Before that, when I awakened of a morning it was always a pleasure to feel conscious of life itself; but now with every morrow I had to begin anew and try to learn how to reconcile myself to my loss. But that is a lesson I shall never learn. My sun had gone down; I did not care to live any longer, because all that I experienced seemed to come in between her and me, and I did not wish to live but in thoughts of her.

I looked at her lamp, her table, her work-basket--all these had survived her, are still here, and will remain. The one clock was never wound up afterward. From that day, there was but one clock heard in our room.

I can now understand why the ancients buried the working implements with their dead.

I looked out of the window. The neighbors' children were in the street; their noise grated on my ears. I could not but think how she once said to me, "Why should it annoy us? Is it anything more than the singing of the birds? The children are like so many innocent birds."

All things remind me of her. I could sit by the window for hours and look at the chickens running back and forth, picking up crumbs, and watching the strutting cock.

I must have been like a little child that, for the first time, begins to take notice of the objects that surround it.

I seemed as if awaking from darkness, as if dreaming with my eyes open. Everything seemed new and strangely mysterious to me, although I had nearly attained my seventieth year.

When, after many weeks, I again saw my face in the mirror, I was surprised at the saddened, sunken features of the old man.
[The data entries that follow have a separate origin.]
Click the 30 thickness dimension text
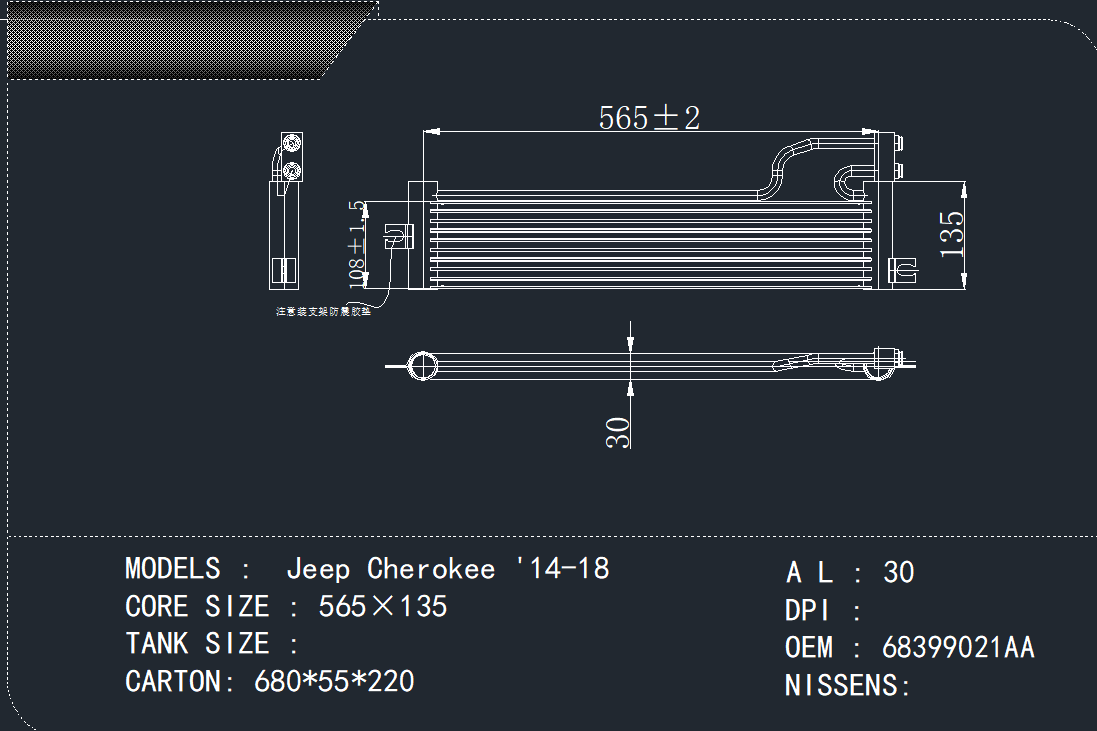This screenshot has width=1097, height=731. coord(619,431)
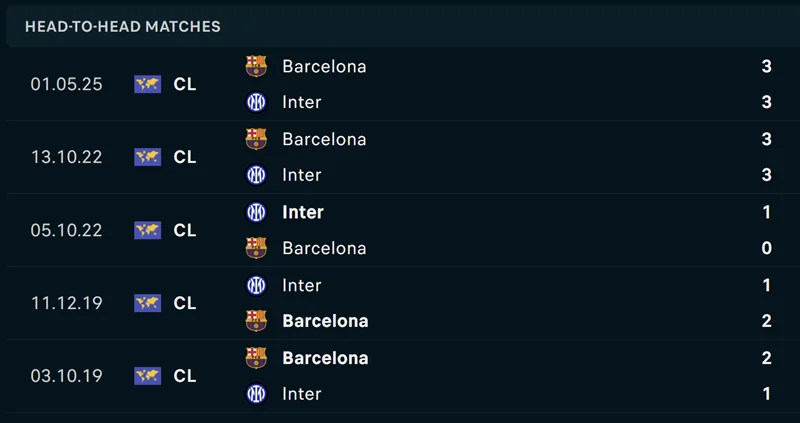The image size is (800, 423).
Task: Click the Head-to-Head Matches header
Action: click(x=123, y=27)
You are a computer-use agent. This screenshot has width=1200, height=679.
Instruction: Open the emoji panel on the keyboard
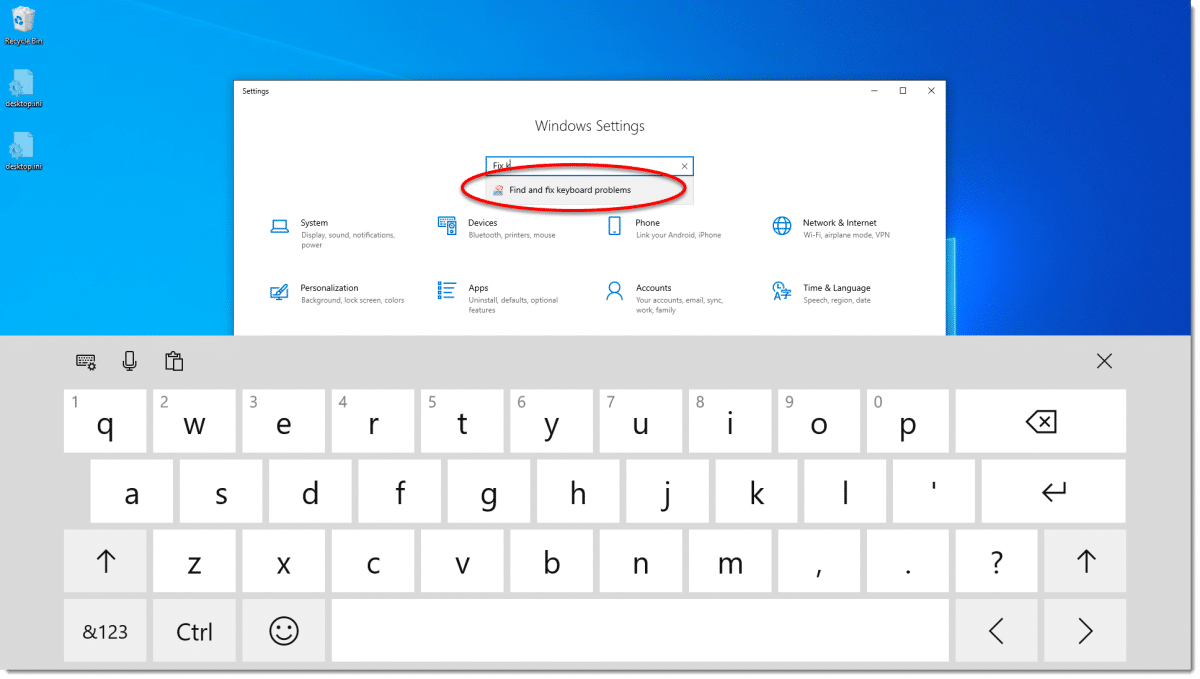coord(283,631)
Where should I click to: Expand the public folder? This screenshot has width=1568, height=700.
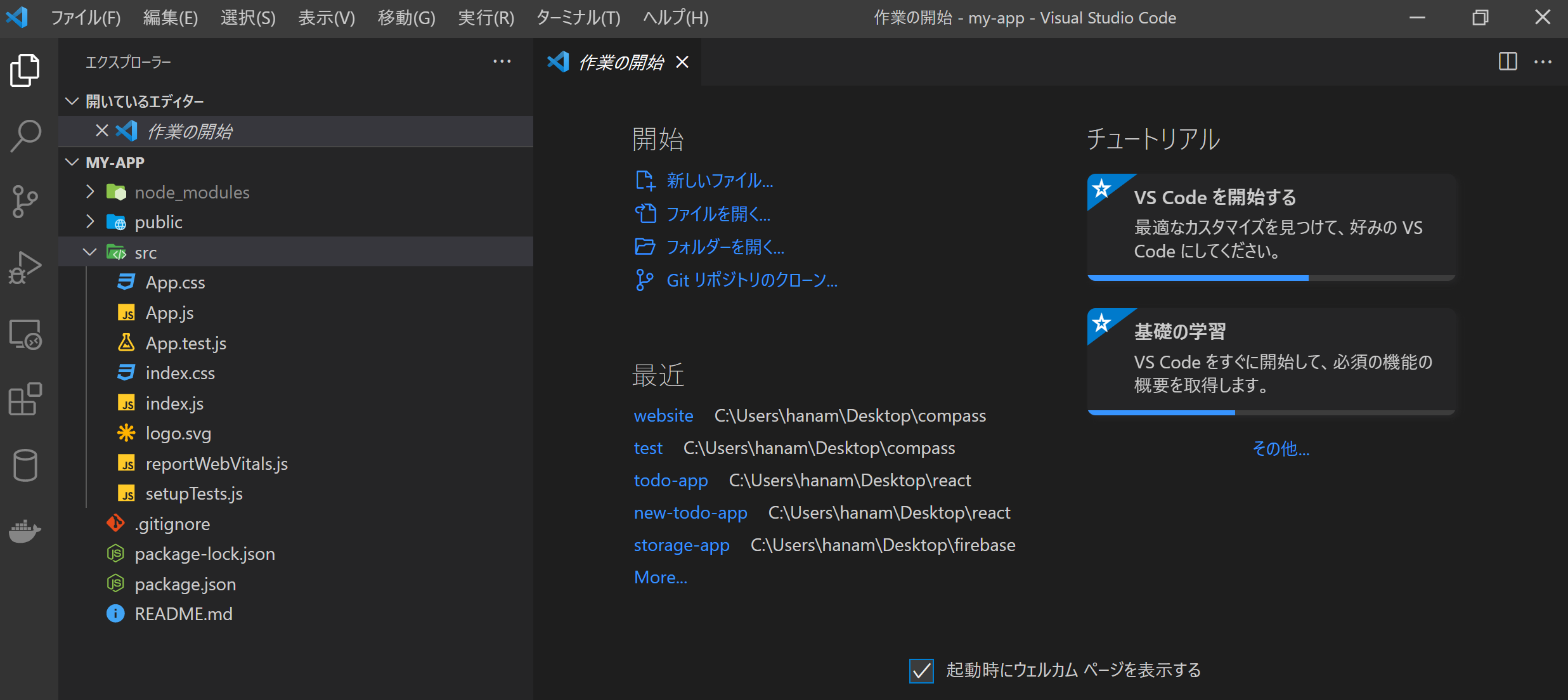90,222
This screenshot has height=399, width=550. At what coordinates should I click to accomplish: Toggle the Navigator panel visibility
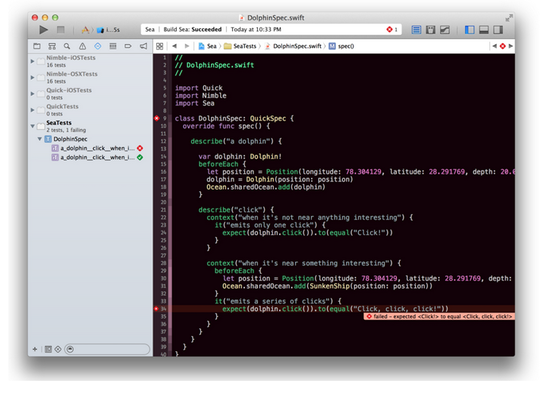[x=469, y=30]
Could that be I!

I had gone to the neighboring village to order a gravestone. On my way home, night overtook me. Suddenly a storm burst upon the valley. Like a child, I counted the interval between the lightning and the thunder. At first I could count up to thirty-two, afterwards only to seven; and then I stopped counting. I saw the houses by the roadside, and knew who lived in them here and there, I might have found shelter, but what should I do in a strange house, wet to the skin as I was? I kept in the middle of the road, on the broken stone. When I came to where the little bridge was, I had to wade through the water.